(Aim of the task):
From the listing below, pull out all lines with "arrows" in them.

(Data section):
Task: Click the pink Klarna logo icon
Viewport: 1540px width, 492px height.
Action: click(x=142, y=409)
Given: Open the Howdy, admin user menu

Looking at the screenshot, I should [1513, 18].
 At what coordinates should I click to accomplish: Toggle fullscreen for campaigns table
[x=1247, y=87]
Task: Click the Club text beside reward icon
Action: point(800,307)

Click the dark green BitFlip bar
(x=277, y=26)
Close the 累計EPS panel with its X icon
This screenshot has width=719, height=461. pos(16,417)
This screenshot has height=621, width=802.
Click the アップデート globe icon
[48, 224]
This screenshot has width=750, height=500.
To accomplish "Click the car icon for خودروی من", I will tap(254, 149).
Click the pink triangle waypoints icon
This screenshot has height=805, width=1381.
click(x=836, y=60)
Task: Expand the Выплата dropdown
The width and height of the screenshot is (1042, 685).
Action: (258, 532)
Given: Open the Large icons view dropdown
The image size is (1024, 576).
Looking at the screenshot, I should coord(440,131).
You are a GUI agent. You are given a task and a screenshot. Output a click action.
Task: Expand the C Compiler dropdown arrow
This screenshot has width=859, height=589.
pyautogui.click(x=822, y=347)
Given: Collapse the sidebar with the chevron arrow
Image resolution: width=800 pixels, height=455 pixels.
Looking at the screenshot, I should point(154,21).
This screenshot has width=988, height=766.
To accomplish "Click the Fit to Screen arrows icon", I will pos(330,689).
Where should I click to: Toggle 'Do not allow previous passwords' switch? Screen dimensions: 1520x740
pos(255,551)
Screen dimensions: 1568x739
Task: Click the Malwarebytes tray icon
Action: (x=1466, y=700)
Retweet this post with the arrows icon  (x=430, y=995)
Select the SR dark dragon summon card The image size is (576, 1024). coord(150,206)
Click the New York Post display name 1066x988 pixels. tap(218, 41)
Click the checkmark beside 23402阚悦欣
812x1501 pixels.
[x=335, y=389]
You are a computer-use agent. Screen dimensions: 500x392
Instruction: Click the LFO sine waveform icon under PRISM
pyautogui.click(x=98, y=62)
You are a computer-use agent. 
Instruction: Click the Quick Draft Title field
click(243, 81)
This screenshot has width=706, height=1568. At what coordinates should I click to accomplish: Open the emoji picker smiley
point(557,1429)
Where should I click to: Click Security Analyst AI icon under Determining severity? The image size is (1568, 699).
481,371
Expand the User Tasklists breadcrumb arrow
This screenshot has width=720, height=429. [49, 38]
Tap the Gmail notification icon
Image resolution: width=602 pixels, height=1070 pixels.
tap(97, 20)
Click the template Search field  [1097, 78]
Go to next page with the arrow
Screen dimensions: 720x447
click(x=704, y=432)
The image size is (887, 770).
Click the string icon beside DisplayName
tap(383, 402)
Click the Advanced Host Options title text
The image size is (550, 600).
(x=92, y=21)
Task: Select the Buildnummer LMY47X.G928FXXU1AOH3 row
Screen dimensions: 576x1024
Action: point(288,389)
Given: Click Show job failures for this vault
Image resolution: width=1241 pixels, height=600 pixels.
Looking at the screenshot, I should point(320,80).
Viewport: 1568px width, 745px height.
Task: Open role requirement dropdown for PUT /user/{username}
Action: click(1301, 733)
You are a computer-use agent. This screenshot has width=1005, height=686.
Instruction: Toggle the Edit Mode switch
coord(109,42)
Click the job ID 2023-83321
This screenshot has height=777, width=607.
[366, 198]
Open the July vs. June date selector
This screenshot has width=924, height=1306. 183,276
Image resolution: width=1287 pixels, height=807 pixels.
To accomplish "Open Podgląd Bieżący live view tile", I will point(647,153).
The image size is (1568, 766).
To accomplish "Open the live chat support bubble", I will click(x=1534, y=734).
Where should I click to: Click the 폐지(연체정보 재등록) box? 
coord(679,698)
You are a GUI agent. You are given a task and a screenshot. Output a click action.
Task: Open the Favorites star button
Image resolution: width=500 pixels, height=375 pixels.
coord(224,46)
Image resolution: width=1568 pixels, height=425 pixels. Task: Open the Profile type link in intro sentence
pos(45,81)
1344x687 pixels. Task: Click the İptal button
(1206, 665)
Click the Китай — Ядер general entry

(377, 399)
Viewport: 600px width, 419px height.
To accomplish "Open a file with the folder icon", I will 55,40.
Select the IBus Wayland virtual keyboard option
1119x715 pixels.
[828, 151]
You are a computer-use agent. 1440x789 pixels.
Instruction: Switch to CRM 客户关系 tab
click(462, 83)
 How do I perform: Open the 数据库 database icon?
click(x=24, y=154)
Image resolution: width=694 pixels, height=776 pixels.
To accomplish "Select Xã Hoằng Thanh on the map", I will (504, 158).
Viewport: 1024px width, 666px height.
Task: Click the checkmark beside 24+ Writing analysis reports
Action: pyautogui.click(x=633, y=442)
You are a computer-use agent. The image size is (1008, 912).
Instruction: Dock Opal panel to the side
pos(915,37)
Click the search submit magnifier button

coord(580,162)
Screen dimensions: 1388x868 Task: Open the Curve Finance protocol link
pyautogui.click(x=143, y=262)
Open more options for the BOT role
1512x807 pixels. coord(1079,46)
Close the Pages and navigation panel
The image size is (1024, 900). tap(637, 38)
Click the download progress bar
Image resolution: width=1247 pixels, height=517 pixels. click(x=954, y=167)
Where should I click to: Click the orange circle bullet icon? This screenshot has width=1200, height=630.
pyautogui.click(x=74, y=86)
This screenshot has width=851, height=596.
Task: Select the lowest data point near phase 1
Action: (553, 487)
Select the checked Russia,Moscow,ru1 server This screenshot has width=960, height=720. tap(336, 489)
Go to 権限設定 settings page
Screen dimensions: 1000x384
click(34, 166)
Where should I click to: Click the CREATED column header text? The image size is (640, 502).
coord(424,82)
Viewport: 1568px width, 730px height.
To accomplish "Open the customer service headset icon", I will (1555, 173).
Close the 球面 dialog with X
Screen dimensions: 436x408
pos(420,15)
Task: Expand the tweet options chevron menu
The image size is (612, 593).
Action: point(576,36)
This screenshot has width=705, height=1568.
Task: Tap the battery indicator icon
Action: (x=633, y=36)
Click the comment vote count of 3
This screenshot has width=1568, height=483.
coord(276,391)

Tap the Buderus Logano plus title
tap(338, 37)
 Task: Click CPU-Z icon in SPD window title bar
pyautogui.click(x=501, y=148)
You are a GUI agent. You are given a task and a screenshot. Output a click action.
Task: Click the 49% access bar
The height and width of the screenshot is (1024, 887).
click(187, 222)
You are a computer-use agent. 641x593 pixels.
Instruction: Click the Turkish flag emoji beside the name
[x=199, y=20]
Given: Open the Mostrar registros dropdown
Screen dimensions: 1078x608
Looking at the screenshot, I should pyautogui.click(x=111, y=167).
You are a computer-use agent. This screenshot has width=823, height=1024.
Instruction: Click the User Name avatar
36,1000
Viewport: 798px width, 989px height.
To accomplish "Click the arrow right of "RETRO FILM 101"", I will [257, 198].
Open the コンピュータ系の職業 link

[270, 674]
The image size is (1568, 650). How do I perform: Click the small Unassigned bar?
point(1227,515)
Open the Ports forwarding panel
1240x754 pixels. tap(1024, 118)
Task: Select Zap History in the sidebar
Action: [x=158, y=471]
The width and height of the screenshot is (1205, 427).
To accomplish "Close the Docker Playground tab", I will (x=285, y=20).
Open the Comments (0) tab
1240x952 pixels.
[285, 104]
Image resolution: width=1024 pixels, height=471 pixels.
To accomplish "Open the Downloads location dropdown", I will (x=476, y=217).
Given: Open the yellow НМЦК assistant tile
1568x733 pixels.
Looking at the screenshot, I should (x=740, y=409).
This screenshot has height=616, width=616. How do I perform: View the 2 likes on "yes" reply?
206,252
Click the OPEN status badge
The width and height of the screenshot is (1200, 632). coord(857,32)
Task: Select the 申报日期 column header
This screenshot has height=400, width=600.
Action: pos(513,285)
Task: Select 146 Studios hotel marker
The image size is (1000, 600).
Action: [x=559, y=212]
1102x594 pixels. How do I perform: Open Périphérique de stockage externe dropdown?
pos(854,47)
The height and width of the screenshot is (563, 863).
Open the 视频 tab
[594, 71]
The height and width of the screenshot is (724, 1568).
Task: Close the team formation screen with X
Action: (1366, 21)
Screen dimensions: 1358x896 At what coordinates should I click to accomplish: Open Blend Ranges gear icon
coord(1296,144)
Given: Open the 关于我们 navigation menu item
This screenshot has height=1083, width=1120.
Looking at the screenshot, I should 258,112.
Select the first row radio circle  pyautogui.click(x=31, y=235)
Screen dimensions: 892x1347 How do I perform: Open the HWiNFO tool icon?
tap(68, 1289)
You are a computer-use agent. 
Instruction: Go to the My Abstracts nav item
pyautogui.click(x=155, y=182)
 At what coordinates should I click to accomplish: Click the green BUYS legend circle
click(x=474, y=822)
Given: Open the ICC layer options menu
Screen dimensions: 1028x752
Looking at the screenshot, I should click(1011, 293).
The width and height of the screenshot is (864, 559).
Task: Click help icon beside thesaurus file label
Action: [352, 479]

(Expected answer):
To accomplish "Click the Fit to Screen arrows icon", I will pos(330,689).
Retweet this post with the arrows icon  (x=430, y=995)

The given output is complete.